_TEXTO DE LEITURA_.
....................

O desconforto com o comportamento de Ciro tornou-se maior desde julho, quando apoiou a escolha do ex-prefeito de Fortaleza Roberto Cláudio para concorrer ao governo do estado pelo PDT. Com isso, preteriu Izolda Cela, atual governadora, que desejava a reeleição. Isso fez com que Cela deixasse o PDT e provocou a ruptura de uma aliança de dezesseis anos entre o PT e o grupo ligado aos Ferreira Gomes. Os petistas decidiram então lançar candidato próprio, Elmano de Freitas, em quem Cela declarou voto na segunda-feira, dia 26.

Izolda Cela, uma psicóloga e mestre em educação de 62 anos, é reconhecida por seus pares como a grande responsável pela melhoria no ensino público no estado. “Ela é a representante e criadora do maior legado político dos Ferreira Gomes, aquilo que se tornou um símbolo do grupo”, afirma a socióloga Monalisa Soares, professora da Universidade Federal do Ceará. “A atual governadora foi a responsável pelo destaque nacional dado ao Ceará na educação. Mas sofre um processo de invisibilidade”, explica Soares. Segundo afirma a socióloga, Ciro Gomes não fez parte do “cotidiano” do projeto educacional.

Em 2001, Izolda Cela aceitou o convite de Ivo Gomes – o caçula dos irmãos – para auxiliá-lo na secretaria de Educação de Sobral. Ele era o titular da pasta. Ciro estava no PPS, articulava sua candidatura à Presidência pela segunda vez (havia ficado em terceiro lugar em 1998) e viajou aos Estados Unidos para fazer um curso sobre política na Universidade de Harvard.

Logo nos primeiros dias de trabalho, Cela soube que metade das crianças da terceira série do ensino fundamental terminava o ano sem aprender a ler ou escrever. Então traçou uma estratégia para alfabetizar as crianças na idade certa. As que estivessem em séries mais avançadas e apresentassem lacunas na formação receberiam atenção especial. “A ideia era simples, nada de espetacular”, explica Izolda Cela, numa tarde de segunda-feira, em seu gabinete no Palácio da Abolição, em Fortaleza, sede do governo estadual, onde recebeu a reportagem da piauí.

A alfabetização era a prioridade — mais do que escolas reformadas e ônibus escolares exuberantes, símbolos do primeiro mandato de Cid Gomes. Professores foram treinados para cumprir uma rotina comum a todos, com aulas planejadas para todo o ano letivo. Os diretores passaram a ser escolhidos por mérito e receberam a tarefa de gerir a escola de acordo com as normas definidas pela prefeitura.

....................

_LISTA DE TAREFAS_.
A - De acordo com o texto sobre Izolda Cela, em que ano ela aceitou o convite de Ivo Gomes para trabalhar na secretaria de Educação de Sobral?
B - Cite todas as siglas de partidos políticos que aparecem no texto sobre Izolda Cela.
C - Retome o texto sobre o trabalho de Izolda Cela na educação de Sobral, prosseguindo a partir da última frase.

Itens armazenados
....................

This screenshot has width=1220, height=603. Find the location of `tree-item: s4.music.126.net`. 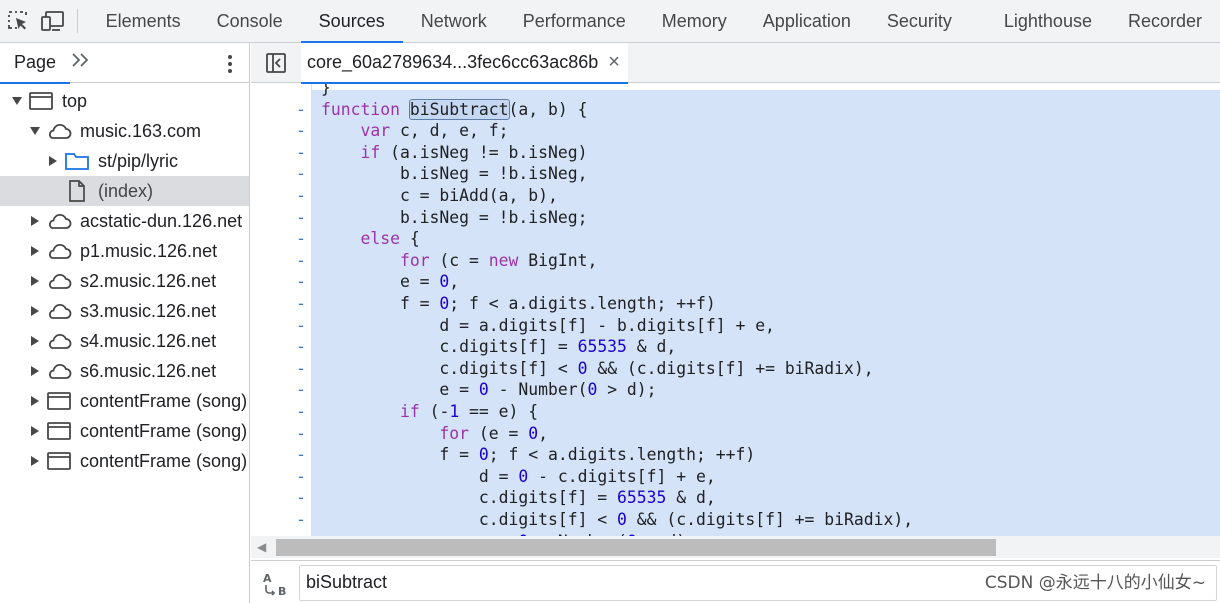

tree-item: s4.music.126.net is located at coordinates (124, 341).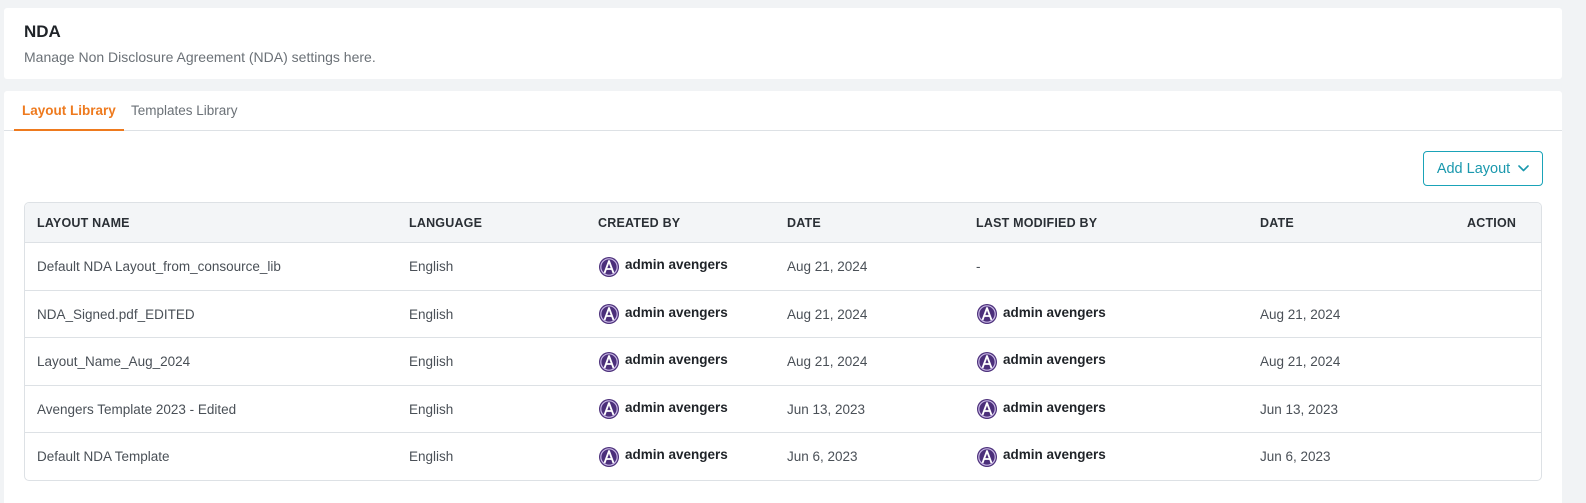 Image resolution: width=1586 pixels, height=503 pixels. Describe the element at coordinates (84, 223) in the screenshot. I see `column-header-layout-name: LAYOUT NAME` at that location.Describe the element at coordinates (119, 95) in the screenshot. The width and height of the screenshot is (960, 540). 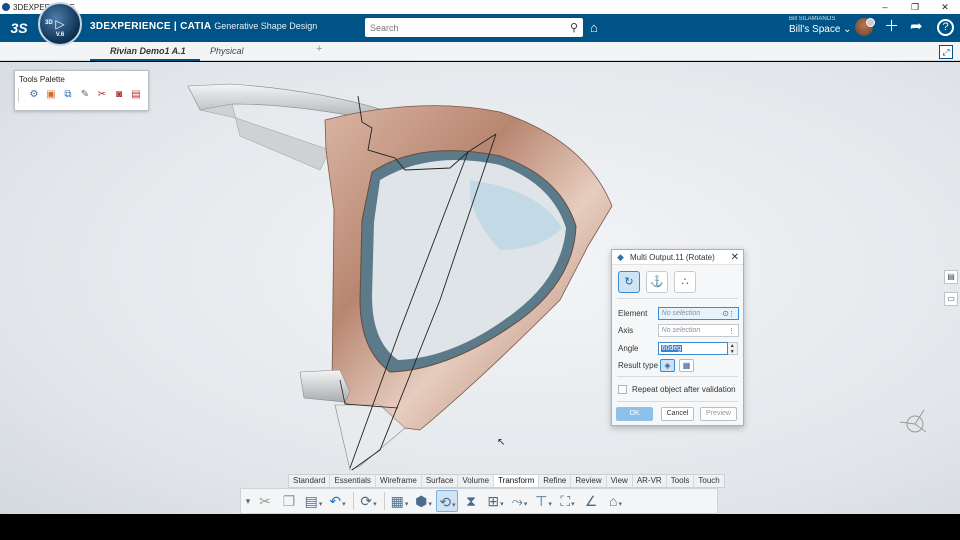
I see `capture-icon: ◙` at that location.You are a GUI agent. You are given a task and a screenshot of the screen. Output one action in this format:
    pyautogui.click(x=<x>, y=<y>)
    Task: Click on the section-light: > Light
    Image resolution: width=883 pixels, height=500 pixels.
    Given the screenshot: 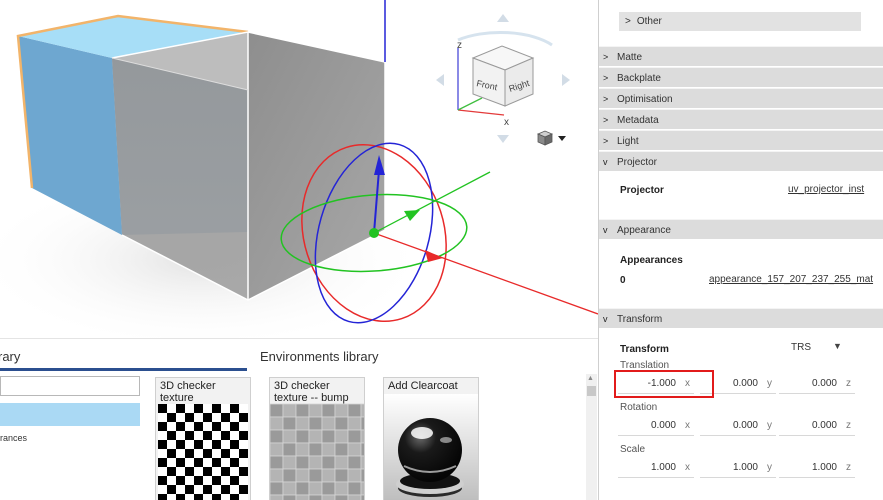 What is the action you would take?
    pyautogui.click(x=741, y=140)
    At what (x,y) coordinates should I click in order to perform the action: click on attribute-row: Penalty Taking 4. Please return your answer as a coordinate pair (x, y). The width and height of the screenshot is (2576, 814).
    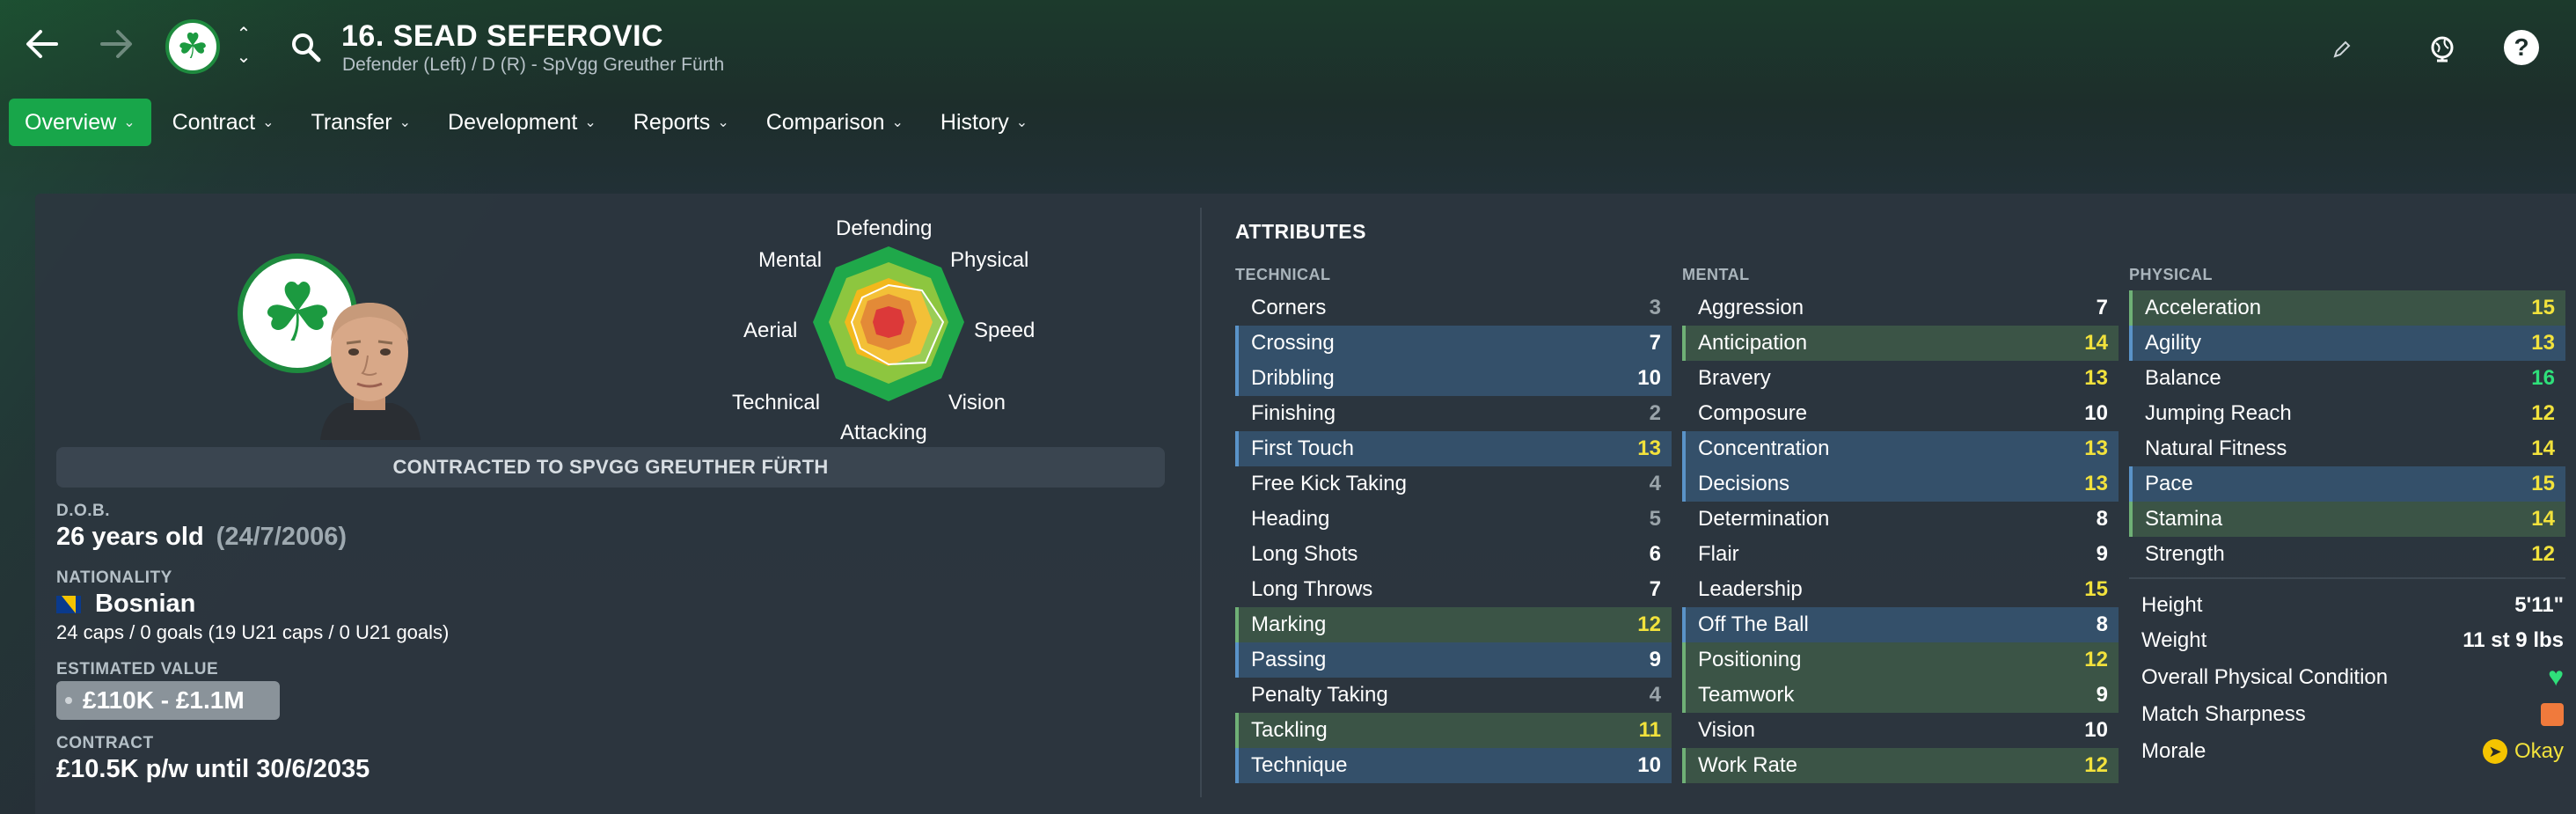
    Looking at the image, I should click on (1454, 696).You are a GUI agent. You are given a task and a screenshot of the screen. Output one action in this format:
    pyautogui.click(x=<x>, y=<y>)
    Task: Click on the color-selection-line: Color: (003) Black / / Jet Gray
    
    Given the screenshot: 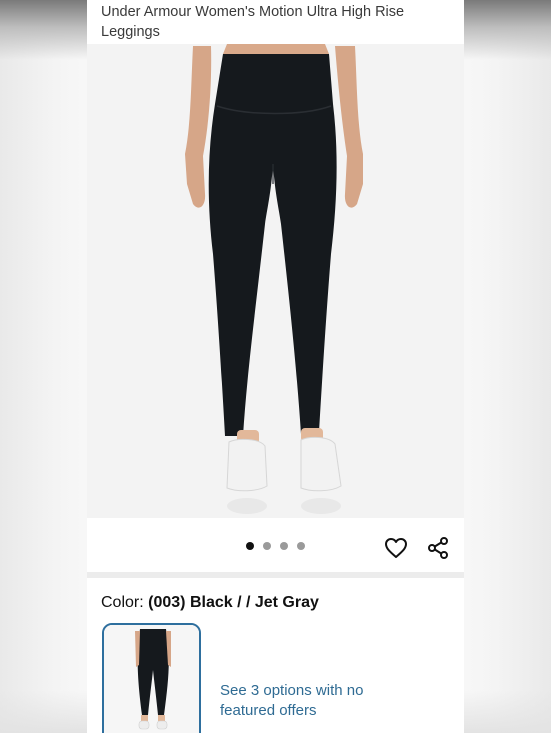 What is the action you would take?
    pyautogui.click(x=210, y=603)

....................

_SUAS RESPOSTAS_.
A - Em 2001.

B - PDT, PT e PPS.

C -
No momento em que o projeto ganhou corpo, Izolda Cela já era titular da secretaria. Ela assumiu a liderança quando Ivo Gomes licenciou-se do cargo, em 2002, para candidatar-se a deputado estadual – foi eleito no mesmo pleito em que Ciro Gomes terminou a disputa para o governo federal em quarto lugar. Portanto, na hora em que as críticas contra as ações na educação em Sobral começaram a surgir entre pedagogos, foi Izolda Cela quem as enfrentou. A principal acusação era a de que, ao exigir o cumprimento de uma rotina previamente planejada, o projeto podava a criatividade dos professores.

Também recebeu cobranças por implementar práticas vistas com reservas por educadores, como a premiação – em dinheiro – dos professores que atingissem as metas de alfabetização estabelecidas pela prefeitura. Outro motivo para críticas era sua recusa em alinhar as práticas de ensino a algum método clássico de alfabetização, como o fônico ou o construtivista. Ela os via como complementares, não excludentes.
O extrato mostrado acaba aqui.